WHAT TO WORK ON: Read through the records below and copy each line that uses the word "value".

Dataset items
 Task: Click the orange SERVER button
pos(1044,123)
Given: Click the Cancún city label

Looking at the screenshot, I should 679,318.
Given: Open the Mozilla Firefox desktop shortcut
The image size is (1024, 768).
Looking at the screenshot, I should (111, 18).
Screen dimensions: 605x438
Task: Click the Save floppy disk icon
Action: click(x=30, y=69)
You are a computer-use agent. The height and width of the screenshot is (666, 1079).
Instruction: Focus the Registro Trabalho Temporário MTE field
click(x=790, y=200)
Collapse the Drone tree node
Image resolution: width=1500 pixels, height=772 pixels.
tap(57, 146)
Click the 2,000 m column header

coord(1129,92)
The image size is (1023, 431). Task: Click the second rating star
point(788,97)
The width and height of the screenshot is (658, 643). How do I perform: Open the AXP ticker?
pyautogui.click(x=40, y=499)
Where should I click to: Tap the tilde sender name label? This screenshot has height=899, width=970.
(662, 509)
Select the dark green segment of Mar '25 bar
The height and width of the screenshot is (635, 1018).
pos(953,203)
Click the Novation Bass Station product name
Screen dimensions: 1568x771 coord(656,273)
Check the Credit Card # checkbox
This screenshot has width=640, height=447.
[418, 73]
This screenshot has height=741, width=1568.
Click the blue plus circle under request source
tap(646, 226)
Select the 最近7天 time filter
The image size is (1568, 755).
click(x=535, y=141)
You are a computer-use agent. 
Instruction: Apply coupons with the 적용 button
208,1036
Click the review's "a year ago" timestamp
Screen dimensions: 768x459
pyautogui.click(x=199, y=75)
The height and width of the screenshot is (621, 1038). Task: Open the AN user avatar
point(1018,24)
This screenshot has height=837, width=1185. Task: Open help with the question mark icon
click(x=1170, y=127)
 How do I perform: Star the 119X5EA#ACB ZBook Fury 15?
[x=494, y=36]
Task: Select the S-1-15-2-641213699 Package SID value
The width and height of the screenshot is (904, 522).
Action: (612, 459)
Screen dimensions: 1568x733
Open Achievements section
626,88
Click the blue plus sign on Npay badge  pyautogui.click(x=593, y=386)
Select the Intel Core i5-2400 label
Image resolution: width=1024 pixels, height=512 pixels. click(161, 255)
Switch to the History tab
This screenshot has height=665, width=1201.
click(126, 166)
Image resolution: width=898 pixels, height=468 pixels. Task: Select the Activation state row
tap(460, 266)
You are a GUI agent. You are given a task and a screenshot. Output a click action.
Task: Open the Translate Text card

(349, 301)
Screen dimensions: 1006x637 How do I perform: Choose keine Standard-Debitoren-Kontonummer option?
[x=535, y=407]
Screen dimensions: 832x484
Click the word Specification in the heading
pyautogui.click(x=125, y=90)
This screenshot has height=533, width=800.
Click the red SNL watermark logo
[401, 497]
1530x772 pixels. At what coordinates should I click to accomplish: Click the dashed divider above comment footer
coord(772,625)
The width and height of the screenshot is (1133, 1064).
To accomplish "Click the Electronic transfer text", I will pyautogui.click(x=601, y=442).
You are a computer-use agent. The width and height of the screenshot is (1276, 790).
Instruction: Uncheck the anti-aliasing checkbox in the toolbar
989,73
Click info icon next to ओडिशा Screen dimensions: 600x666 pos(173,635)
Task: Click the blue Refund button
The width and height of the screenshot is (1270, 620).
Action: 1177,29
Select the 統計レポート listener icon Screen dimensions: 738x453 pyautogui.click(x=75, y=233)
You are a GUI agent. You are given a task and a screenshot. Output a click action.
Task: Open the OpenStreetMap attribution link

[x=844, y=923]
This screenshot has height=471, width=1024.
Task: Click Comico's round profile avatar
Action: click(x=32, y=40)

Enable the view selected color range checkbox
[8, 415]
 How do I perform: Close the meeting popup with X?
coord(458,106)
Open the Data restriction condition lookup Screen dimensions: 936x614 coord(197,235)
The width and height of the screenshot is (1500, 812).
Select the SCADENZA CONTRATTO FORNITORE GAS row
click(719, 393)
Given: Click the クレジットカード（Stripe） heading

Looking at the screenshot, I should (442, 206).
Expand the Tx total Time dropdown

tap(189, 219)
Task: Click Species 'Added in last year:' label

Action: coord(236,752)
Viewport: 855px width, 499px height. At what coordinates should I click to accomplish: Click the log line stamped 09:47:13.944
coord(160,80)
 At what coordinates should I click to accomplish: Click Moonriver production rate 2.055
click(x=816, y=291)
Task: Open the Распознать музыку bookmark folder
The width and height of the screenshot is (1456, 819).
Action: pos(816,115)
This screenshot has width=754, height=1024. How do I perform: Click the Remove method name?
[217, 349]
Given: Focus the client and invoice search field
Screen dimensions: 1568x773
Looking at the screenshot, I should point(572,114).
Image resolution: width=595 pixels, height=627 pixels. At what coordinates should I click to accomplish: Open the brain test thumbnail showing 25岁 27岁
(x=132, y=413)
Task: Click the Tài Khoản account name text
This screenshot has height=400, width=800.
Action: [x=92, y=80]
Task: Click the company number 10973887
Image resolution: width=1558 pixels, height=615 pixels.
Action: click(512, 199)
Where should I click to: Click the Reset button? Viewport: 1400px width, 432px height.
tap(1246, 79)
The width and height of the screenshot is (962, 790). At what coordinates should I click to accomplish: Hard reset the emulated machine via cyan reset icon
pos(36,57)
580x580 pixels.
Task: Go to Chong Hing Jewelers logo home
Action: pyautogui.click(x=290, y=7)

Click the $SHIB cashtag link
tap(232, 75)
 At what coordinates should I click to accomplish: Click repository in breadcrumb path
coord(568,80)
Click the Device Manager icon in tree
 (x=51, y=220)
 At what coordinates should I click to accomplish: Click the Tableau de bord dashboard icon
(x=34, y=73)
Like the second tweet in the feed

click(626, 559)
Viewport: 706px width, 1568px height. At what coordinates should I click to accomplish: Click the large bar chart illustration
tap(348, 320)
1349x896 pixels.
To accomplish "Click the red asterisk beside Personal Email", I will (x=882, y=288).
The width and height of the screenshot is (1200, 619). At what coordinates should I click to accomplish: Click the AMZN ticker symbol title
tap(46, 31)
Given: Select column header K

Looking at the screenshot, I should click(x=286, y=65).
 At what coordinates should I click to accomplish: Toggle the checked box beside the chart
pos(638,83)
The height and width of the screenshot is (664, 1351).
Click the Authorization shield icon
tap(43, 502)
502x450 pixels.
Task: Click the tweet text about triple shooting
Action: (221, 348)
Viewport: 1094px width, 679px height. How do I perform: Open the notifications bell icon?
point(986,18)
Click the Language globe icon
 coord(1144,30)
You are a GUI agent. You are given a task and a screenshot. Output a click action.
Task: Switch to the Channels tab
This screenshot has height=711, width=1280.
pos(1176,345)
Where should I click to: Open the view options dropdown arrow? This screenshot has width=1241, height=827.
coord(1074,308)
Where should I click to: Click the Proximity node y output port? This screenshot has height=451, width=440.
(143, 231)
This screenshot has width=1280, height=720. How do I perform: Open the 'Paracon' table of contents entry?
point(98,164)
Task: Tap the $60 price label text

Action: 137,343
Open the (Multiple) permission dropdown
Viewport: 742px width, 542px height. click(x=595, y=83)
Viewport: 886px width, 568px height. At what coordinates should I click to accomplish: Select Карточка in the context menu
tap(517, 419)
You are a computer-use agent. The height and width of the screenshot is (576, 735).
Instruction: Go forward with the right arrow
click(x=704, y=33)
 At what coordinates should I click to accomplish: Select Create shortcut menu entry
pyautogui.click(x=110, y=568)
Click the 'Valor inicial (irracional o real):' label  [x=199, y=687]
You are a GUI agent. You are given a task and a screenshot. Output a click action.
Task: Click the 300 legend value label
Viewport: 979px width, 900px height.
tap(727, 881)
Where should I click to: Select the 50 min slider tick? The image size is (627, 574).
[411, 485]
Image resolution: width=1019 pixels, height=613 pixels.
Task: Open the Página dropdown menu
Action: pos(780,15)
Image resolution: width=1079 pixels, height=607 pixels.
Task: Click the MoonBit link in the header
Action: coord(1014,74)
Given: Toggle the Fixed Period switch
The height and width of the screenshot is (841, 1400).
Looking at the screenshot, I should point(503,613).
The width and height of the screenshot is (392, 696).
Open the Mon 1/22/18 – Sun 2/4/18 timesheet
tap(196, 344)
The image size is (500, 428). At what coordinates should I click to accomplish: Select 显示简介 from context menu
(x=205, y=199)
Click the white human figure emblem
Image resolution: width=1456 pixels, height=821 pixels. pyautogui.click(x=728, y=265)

OUTPUT:
Task: Select the S-1-15-2-641213699 Package SID value
Task: Click the 300 legend value label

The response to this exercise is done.